Salvador

“Salvador: se dice de la persona que tiene capacidad para salvar a los demás.” ¿Y quién diría que Jesucristo no fuera el Salvador? El Salvador del que os voy a hablar es un personaje más coloquial que un jipi con melenas y ojos azules que llevaba una túnica blanca y una aureola imaginaria, y levantaba las manos para decir “aquí estoy yo”.

Salvador era de nombre de pila el individuo en cuestión, y no tenía origen ni relación alguna con la religión cristiana para decir que su nombre se debía al Salvador del que entonces todos hablaban. No era Salva para los amigos, pues diminutivos nunca fueron bien recibidos en su personalidad y en su cabeza abundaban las canas ya.

Salvador residía en una pequeña casa en una costa andaluza, y era su mayor pasatiempo salir a pasear por la playa, sentir las arenas por debajo de sus pies descalzos mientras la calentura se hacía poderosa en su interior al mirar los bombones de chocolate blanco que pasaban por su alrededor. Le ponían enfermo las jóvenes en biquini correteando por la orilla, haciendo bromas amigas a sus compañeras de tableta. Salvador nunca tenía mala intención, pero como los celos llevan al peor de los caminos –cuando no lleva el desamor– tenía que haber un estúpido de turno que arrancara su ira contra él.

El joven, rubio de melena y sin afeitar, daba la mala imagen de un loco, dicho sea esto en el peor sentido de la palabra, pues loco no siempre ha de significar agresivo o peligroso. Como cuando un chico dice que está loco por una chica. No quiere decir esto que la vaya a agredir, aunque hay cada elemento por ahí que lo hace. Pero sigamos con el tema, que me evado, y evasión y devoción no son buenas compañeras. El loco de la melena rubia y la barba de una semana se abalanzó contra el pobre Salvador, vejete y de costoso caminar, y le dio una tunda de puñetazos que acabaron con el pobre viejo tirado en la arena.
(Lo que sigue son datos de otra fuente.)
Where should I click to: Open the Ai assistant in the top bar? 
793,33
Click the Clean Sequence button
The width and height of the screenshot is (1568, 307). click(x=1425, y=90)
Un círculo de gente se abrió alrededor del joven muchacho y del viejo sangrante, que no podía articular palabra alguna, y mucho menos movimiento. La novia del muchacho soltó un revés de mano cuando el chico fue hacia ella a darle explicaciones de lo que acababa de hacer, y el público que se había formado alrededor de los tres murmuró palabras de victoria en honor al viejo. Éste, al oír a la gente dándole la razón, reunió sus fuerzas, que había conseguido unificar durante el poco tiempo que llevaba tendido en el suelo, y se levantó.

Hoy, Salvador es un salvador, el muchacho es un adulto y no se sabe dónde está, posiblemente revolcado por ahí con un botellón en la mano, agonizando por ver el pasado y a esa chica que le abandonó. Salvador, más contento que nadie con su labor de caminante, aprendió a caminar a tres patas, y su cadera responderá bruscamente en breve.

Esto es un canto a la violencia de las personas mayores y al abuso de la imagen femenina. No me siento misionero de Dios, ni me siento pregonero. Sólo siento que demasiados ancianos y demasiadas mujeres hay como para no darles dignidad. Démosles el valor que se merecen a las mujeres y a los viejos, dicho sea esto, pues, en el sentido más cariñoso de la palabra.